▶ [What you will do]:
Your task is to print each record exactly as it reads.

(Dataset excerpts)
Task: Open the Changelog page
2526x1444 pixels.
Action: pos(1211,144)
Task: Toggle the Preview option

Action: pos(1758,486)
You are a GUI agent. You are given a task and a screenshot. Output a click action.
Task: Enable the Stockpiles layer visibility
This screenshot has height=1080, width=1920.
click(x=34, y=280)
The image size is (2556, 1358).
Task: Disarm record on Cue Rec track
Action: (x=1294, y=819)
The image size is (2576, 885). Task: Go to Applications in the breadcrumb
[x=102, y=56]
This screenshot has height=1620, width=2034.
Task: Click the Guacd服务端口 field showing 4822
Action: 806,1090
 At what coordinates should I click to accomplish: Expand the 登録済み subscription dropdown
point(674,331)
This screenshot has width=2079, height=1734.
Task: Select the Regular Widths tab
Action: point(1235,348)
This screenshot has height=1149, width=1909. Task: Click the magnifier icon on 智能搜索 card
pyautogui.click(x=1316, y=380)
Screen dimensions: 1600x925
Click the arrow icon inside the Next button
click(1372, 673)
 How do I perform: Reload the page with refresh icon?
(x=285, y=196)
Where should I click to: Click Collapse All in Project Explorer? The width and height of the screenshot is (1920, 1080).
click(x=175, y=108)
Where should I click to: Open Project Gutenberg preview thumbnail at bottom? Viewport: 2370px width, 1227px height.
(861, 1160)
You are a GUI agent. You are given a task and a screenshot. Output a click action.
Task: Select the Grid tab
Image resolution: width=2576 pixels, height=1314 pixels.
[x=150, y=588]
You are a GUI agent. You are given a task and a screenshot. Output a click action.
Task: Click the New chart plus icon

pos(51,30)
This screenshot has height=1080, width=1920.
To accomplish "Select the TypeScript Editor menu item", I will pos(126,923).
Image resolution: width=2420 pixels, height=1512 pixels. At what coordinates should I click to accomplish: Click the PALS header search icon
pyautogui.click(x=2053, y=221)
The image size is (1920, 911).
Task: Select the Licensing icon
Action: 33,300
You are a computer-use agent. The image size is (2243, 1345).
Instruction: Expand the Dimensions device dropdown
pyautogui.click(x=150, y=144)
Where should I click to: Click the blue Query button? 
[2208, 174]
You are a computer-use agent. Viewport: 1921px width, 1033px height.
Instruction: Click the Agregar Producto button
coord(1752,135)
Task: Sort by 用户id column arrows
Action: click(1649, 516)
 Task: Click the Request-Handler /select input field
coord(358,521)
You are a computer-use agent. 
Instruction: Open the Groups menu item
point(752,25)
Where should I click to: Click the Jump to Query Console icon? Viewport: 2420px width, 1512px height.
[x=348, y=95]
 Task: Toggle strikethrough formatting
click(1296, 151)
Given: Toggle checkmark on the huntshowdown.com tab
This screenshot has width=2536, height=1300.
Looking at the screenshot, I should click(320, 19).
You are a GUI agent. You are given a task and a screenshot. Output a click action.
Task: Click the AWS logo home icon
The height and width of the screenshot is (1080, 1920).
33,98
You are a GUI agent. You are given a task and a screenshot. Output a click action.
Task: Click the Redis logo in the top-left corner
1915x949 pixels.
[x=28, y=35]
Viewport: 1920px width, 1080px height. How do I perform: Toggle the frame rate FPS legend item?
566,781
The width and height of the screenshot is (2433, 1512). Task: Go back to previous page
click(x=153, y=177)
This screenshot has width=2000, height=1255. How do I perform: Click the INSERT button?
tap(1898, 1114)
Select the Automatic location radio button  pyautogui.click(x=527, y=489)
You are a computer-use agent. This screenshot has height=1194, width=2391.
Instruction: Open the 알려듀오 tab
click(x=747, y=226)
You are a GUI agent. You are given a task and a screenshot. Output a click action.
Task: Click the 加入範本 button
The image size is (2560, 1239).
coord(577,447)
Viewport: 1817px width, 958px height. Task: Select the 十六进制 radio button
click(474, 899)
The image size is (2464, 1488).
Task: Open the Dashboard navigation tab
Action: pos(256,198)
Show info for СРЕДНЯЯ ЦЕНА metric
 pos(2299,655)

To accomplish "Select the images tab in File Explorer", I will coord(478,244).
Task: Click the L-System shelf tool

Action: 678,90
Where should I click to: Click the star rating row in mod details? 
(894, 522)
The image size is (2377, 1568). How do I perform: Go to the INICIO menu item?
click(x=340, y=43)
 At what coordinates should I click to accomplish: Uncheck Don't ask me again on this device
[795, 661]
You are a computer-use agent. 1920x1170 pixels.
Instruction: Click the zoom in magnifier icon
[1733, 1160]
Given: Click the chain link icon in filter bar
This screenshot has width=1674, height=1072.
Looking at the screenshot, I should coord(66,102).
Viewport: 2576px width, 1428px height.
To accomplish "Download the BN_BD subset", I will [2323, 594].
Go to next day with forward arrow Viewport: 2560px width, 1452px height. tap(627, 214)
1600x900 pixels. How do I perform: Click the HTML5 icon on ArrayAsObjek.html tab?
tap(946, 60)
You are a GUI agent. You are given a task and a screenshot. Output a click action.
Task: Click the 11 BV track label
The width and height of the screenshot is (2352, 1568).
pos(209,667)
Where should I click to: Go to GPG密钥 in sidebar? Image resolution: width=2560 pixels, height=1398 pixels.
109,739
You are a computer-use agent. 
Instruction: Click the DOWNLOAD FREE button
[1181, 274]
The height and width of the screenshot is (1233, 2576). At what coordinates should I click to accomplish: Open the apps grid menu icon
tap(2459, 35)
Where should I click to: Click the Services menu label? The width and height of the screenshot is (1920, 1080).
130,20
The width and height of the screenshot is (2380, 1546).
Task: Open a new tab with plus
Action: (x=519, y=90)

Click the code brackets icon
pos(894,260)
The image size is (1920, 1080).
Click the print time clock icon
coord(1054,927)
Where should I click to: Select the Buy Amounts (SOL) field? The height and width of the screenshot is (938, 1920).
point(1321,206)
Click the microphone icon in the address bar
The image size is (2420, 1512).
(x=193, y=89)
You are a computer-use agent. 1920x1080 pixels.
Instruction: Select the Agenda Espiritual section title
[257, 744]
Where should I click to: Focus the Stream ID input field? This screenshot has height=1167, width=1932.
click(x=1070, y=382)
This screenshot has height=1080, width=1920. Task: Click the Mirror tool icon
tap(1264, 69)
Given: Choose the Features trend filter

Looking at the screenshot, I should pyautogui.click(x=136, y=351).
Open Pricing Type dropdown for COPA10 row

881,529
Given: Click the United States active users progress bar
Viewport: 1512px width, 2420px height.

▶ [Output below]:
Task: Open the Changelog page
2526x1444 pixels.
Action: pos(1211,144)
Task: Toggle the Preview option

Action: pos(1758,486)
You are a GUI agent. You are given a task and a screenshot. Output a click action.
Task: Enable the Stockpiles layer visibility
This screenshot has height=1080, width=1920.
click(x=34, y=280)
The image size is (2556, 1358).
Task: Disarm record on Cue Rec track
Action: (x=1294, y=819)
The image size is (2576, 885). Task: Go to Applications in the breadcrumb
[x=102, y=56]
This screenshot has height=1620, width=2034.
Task: Click the Guacd服务端口 field showing 4822
Action: 806,1090
 At what coordinates should I click to accomplish: Expand the 登録済み subscription dropdown
point(674,331)
This screenshot has width=2079, height=1734.
Task: Select the Regular Widths tab
Action: point(1235,348)
This screenshot has height=1149, width=1909. Task: Click the magnifier icon on 智能搜索 card
pyautogui.click(x=1316, y=380)
Screen dimensions: 1600x925
Click the arrow icon inside the Next button
click(1372, 673)
 How do I perform: Reload the page with refresh icon?
(x=285, y=196)
Where should I click to: Click Collapse All in Project Explorer? The width and height of the screenshot is (1920, 1080).
click(x=175, y=108)
Where should I click to: Open Project Gutenberg preview thumbnail at bottom? Viewport: 2370px width, 1227px height.
(861, 1160)
You are a GUI agent. You are given a task and a screenshot. Output a click action.
Task: Select the Grid tab
Image resolution: width=2576 pixels, height=1314 pixels.
[x=150, y=588]
You are a GUI agent. You are given a task and a screenshot. Output a click action.
Task: Click the New chart plus icon

pos(51,30)
This screenshot has height=1080, width=1920.
To accomplish "Select the TypeScript Editor menu item", I will pos(126,923).
Image resolution: width=2420 pixels, height=1512 pixels. At what coordinates should I click to accomplish: Click the PALS header search icon
pyautogui.click(x=2053, y=221)
The image size is (1920, 911).
Task: Select the Licensing icon
Action: 33,300
You are a computer-use agent. The image size is (2243, 1345).
Instruction: Expand the Dimensions device dropdown
pyautogui.click(x=150, y=144)
Where should I click to: Click the blue Query button? 
[2208, 174]
You are a computer-use agent. Viewport: 1921px width, 1033px height.
Instruction: Click the Agregar Producto button
coord(1752,135)
Task: Sort by 用户id column arrows
Action: click(1649, 516)
 Task: Click the Request-Handler /select input field
coord(358,521)
You are a computer-use agent. 
Instruction: Open the Groups menu item
point(752,25)
Where should I click to: Click the Jump to Query Console icon? Viewport: 2420px width, 1512px height.
[x=348, y=95]
 Task: Toggle strikethrough formatting
click(1296, 151)
Given: Toggle checkmark on the huntshowdown.com tab
This screenshot has width=2536, height=1300.
Looking at the screenshot, I should click(320, 19).
You are a GUI agent. You are given a task and a screenshot. Output a click action.
Task: Click the AWS logo home icon
The height and width of the screenshot is (1080, 1920).
33,98
You are a GUI agent. You are given a task and a screenshot. Output a click action.
Task: Click the Redis logo in the top-left corner
1915x949 pixels.
[x=28, y=35]
Viewport: 1920px width, 1080px height. How do I perform: Toggle the frame rate FPS legend item?
566,781
The width and height of the screenshot is (2433, 1512). Task: Go back to previous page
click(x=153, y=177)
This screenshot has width=2000, height=1255. How do I perform: Click the INSERT button?
tap(1898, 1114)
Select the Automatic location radio button  pyautogui.click(x=527, y=489)
You are a computer-use agent. This screenshot has height=1194, width=2391.
Instruction: Open the 알려듀오 tab
click(x=747, y=226)
You are a GUI agent. You are given a task and a screenshot. Output a click action.
Task: Click the 加入範本 button
The image size is (2560, 1239).
coord(577,447)
Viewport: 1817px width, 958px height. Task: Select the 十六进制 radio button
click(474, 899)
The image size is (2464, 1488).
Task: Open the Dashboard navigation tab
Action: pos(256,198)
Show info for СРЕДНЯЯ ЦЕНА metric
 pos(2299,655)

To accomplish "Select the images tab in File Explorer", I will coord(478,244).
Task: Click the L-System shelf tool

Action: 678,90
Where should I click to: Click the star rating row in mod details? 
(894, 522)
The image size is (2377, 1568). How do I perform: Go to the INICIO menu item?
click(x=340, y=43)
 At what coordinates should I click to accomplish: Uncheck Don't ask me again on this device
[795, 661]
You are a computer-use agent. 1920x1170 pixels.
Instruction: Click the zoom in magnifier icon
[1733, 1160]
Given: Click the chain link icon in filter bar
This screenshot has width=1674, height=1072.
Looking at the screenshot, I should coord(66,102).
Viewport: 2576px width, 1428px height.
To accomplish "Download the BN_BD subset", I will [2323, 594].
Go to next day with forward arrow Viewport: 2560px width, 1452px height. tap(627, 214)
1600x900 pixels. How do I perform: Click the HTML5 icon on ArrayAsObjek.html tab?
tap(946, 60)
You are a GUI agent. You are given a task and a screenshot. Output a click action.
Task: Click the 11 BV track label
The width and height of the screenshot is (2352, 1568).
pos(209,667)
Where should I click to: Go to GPG密钥 in sidebar? Image resolution: width=2560 pixels, height=1398 pixels.
109,739
You are a computer-use agent. 
Instruction: Click the DOWNLOAD FREE button
[1181, 274]
The height and width of the screenshot is (1233, 2576). At what coordinates should I click to accomplish: Open the apps grid menu icon
tap(2459, 35)
Where should I click to: Click the Services menu label? The width and height of the screenshot is (1920, 1080).
130,20
The width and height of the screenshot is (2380, 1546).
Task: Open a new tab with plus
Action: (x=519, y=90)

Click the code brackets icon
pos(894,260)
The image size is (1920, 1080).
Click the print time clock icon
coord(1054,927)
Where should I click to: Select the Buy Amounts (SOL) field? The height and width of the screenshot is (938, 1920).
point(1321,206)
Click the microphone icon in the address bar
The image size is (2420, 1512).
(x=193, y=89)
You are a computer-use agent. 1920x1080 pixels.
Instruction: Select the Agenda Espiritual section title
[257, 744]
Where should I click to: Focus the Stream ID input field? This screenshot has height=1167, width=1932.
click(x=1070, y=382)
This screenshot has height=1080, width=1920. Task: Click the Mirror tool icon
tap(1264, 69)
Given: Choose the Features trend filter

Looking at the screenshot, I should pyautogui.click(x=136, y=351).
Open Pricing Type dropdown for COPA10 row

881,529
Given: Click the United States active users progress bar
Viewport: 1512px width, 2420px height.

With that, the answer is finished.